American sailor & writer (1728–1813)

Ashley Bowen (1728–1813) was the first American sailor to write an autobiography. Although Bowen's career as a sailor was not particularly remarkable, his writings are of great value in understanding the life of an average sailor at that time. Bowen was a sailor from the age of 13 to the age of 35.

== Youth ==

Ashley Bowen was born on January 8, 1728. He grew up in the town of Marblehead, Massachusetts, until going to sea at age eleven. Bowen's mother died when he was twelve, and he suffered personal turmoil when his father remarried soon after. At the age of "13 year and three month" Bowen was apprenticed to Captain Peter Hall of Boston.

== Seafaring years ==

Bowen went to sea as a living from the age of 13 on, suffering cruelly under the harsh beatings of his master. Although repeated escape attempts failed, Bowen was finally able to escape Hall at the age of 17. Finally away from his master, Bowen spent the next eighteen years in the employment of several organizations, including the Royal Navy and British traders. During this time, Bowen made money transporting cargo, serving in the British navy, and trading goods. Bowen was also held prisoner during the Seven Years' War by the French.

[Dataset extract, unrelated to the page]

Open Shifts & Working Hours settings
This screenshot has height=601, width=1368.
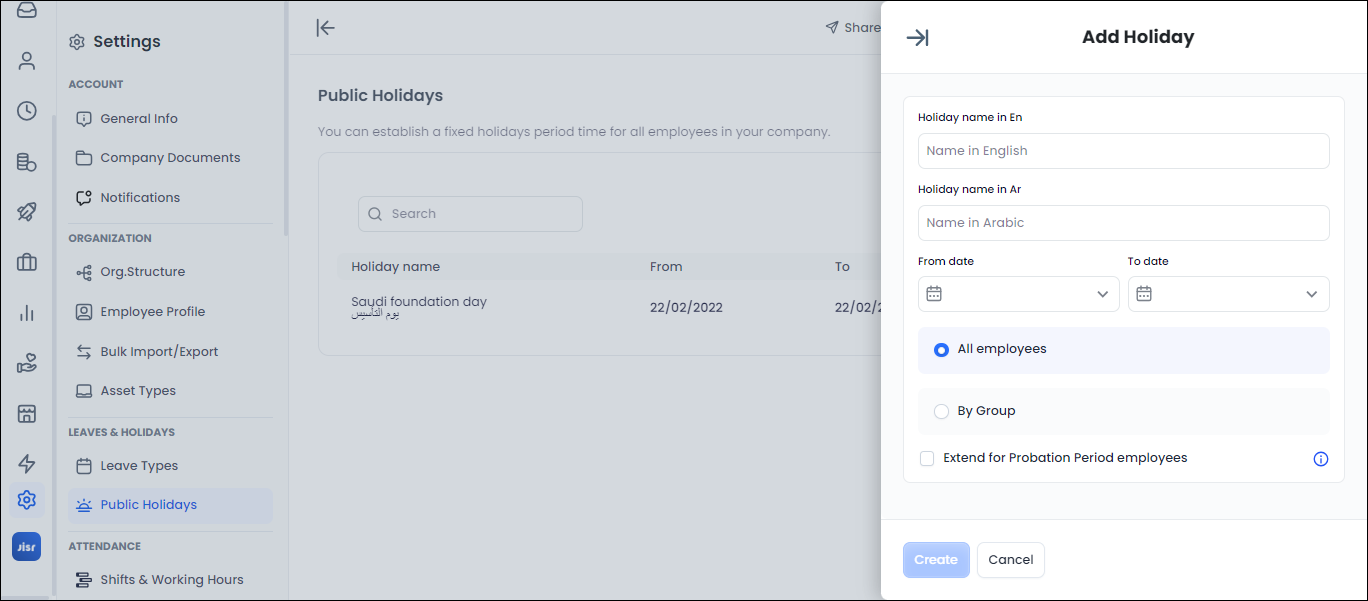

== Family life and giving up the sea ==

In 1758, Bowen married Dorothea Chadwick, who bore him six children during their marriage. At the time, Bowen was 30 years old, and the fact that he had a wife on land made him think of retirement. Eventually, Bowen gave up seafaring at the age of 35, and set up a rigging business in Marblehead, Massachusetts. The business was a moderate success, providing enough income to get by, but never by much. Dorothea died in 1771; the same year, Bowen married Mary Shaw. Shaw died in 1781, and the next year Bowen married Hannah Graves. Bowen's final child was born in 1797. Although Bowen had amassed some wealth through his business and his adventures at sea, as he grew elderly, he was completely dependent upon his children for his upkeep. Bowen died in 1813.

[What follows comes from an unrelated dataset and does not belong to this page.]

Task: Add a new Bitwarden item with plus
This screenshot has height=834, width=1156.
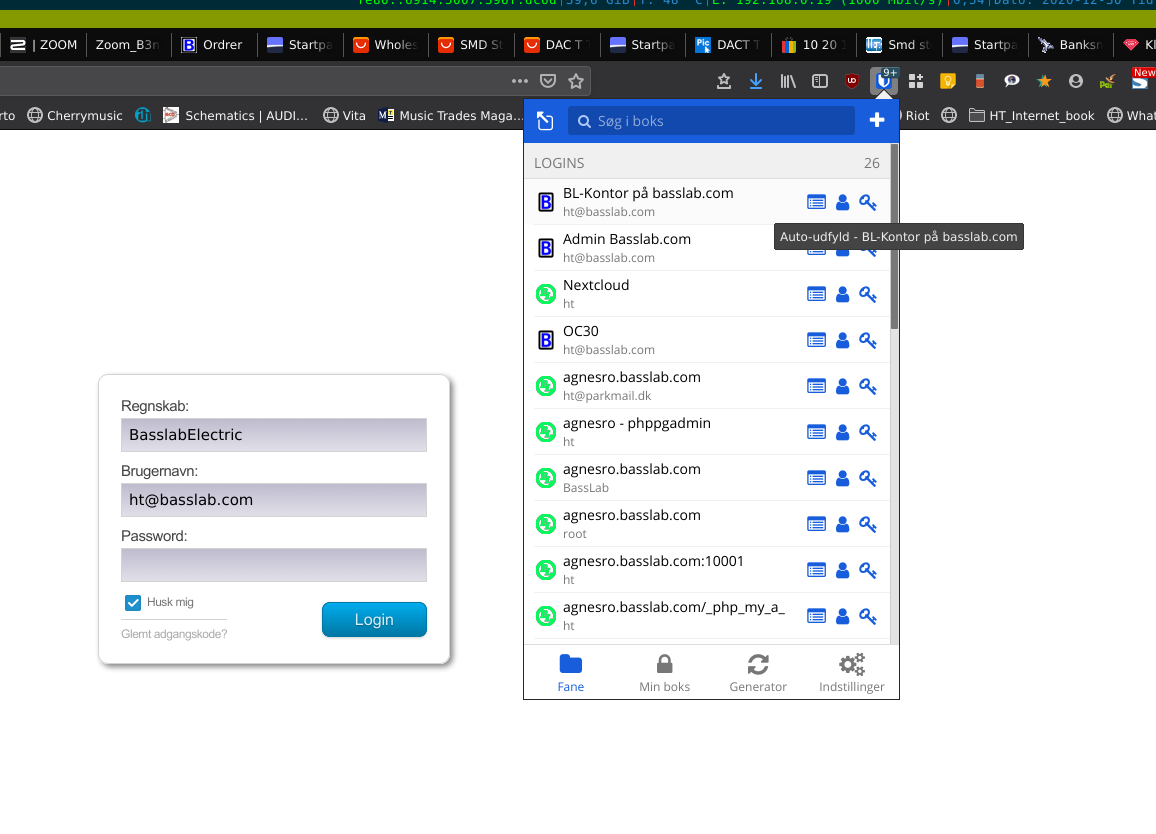Action: [x=877, y=120]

== Impact of Bowen's life and autobiography ==

Although Bowen did not become a master of his own ship or have notable seafaring adventures for his time, his historical contribution is important. Because Bowen was the first American sailor to write an autobiography, his account gives historians valuable insight into life as an 18th-century sailor. Bowen's autobiography and journal had been an important archival source for scholars and in 1973 it was edited by Phillip Chadwick Foster Smith and published by the Colonial Society of Massachusetts. More recently, in 2006, The Autobiography of Ashley Bowen was published by itself by Broadview Editions, edited with an Introduction by Daniel Vickers.